Gregory Crewdson, « Redemption Center, 2018-2019 »
Quatre ans après la spectaculaire « Cathedral of the Pines », Gregory Crewdson dévoile pour la première fois en Europe sa toute dernière série « An Eclipse of Moths », un ensemble de seize photographies panoramiques, fruit de plus de deux ans de travail.
Dans une Amérique en pleine crise sanitaire et politique, alors que la campagne présidentielle bat son plein, Gregory Crewdson, maître incontesté de la « photographie de mise en scène » propose une lecture à la fois empathique et critique de son pays. Scènes d’extérieur campées dans une petite ville désolée de la Nouvelle Angleterre post-industrielle, ces œuvres ont été conçues par l’artiste comme une méditation sur la fragilité du monde, l’échec, le besoin de rédemption et la quête de transcendance.

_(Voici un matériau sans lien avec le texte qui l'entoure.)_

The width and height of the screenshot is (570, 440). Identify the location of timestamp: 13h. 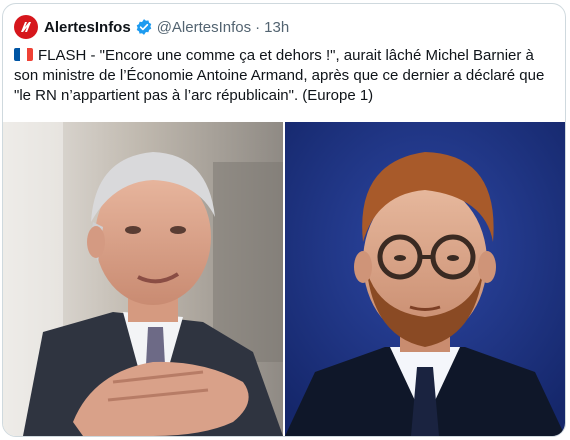
(276, 28).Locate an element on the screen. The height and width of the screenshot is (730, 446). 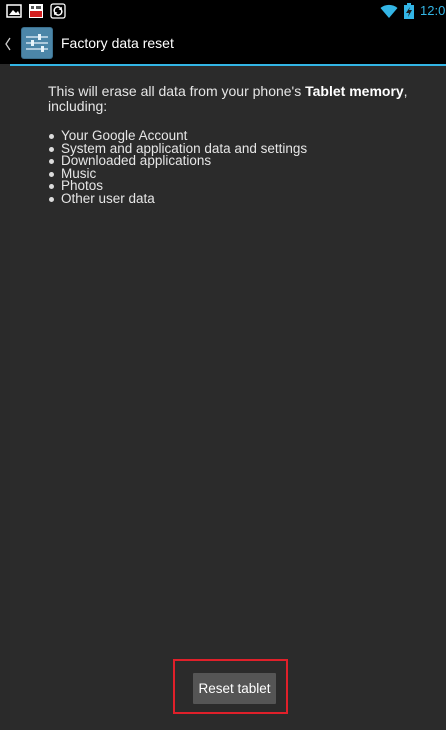
status-bar: 12:0 is located at coordinates (223, 11).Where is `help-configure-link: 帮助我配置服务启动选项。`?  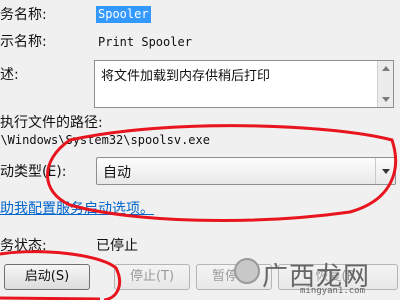 help-configure-link: 帮助我配置服务启动选项。 is located at coordinates (77, 208).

Depuis plus de 25 ans, Gregory Crewdson crée des photographies complexes, finement scénarisées, qui puisent largement dans les codes du cinéma. Son processus de création s’apparente d’ailleurs à la production d’un film avec toute sa complexité logistique et technique : storyboard, équipe de techniciens, choix des sites, éclairages sophistiqués et pose des acteurs. En concertation avec la municipalité, l’artiste a parcouru la ville pendant de longs mois avant de trouver les différents lieux qui ont servi de décors : dépôt de taxi, usines fermées, voûtes funéraires en béton, jardins à l’abandon… Crewdson a ainsi troqué les scènes d’intérieur intimes qui l’ont fait connaître pour des paysages urbains à la fois grandioses et inquiétants. L’action semble s’y démultiplier en plusieurs points de vue ou saynètes ambigües : deux cercueils abandonnés sur la route tandis qu’un brancard vide attend sur la pelouse ; une automobiliste immobilisée par la chute de feux de signalisation tandis qu’un homme fixe un biberon ; un SDF face à une flaque de pétales de roses alors que des jeunes désœuvrés patientent devant un container. Chaque détail, nom de rue ou accessoire, jette une lumière inattendue sur la solitude palpable des personnages.
Immobiles, égarés, les protagonistes de ces ambitieuses compositions rappellent les « papillons de nuit » choisis pour titre de l’exposition. Gregory Crewdson explique qu’il a choisi cette image d’une éclipse de phalènes pour évoquer ce phénomène où les insectes, trompés par les lumières artificielles de la ville, s’agglutinent et perdent leurs repères naturels. Métaphore de notre désorientation contemporaine, ces œuvres s’interrogent avec subtilité sur la vulnérabilité de la condition humaine et les paradoxes du rêve américain. Jamais didactiques, elles laissent au spectateur toute liberté pour imaginer les histoires cachées sous la surface et rêver d’autres possibles.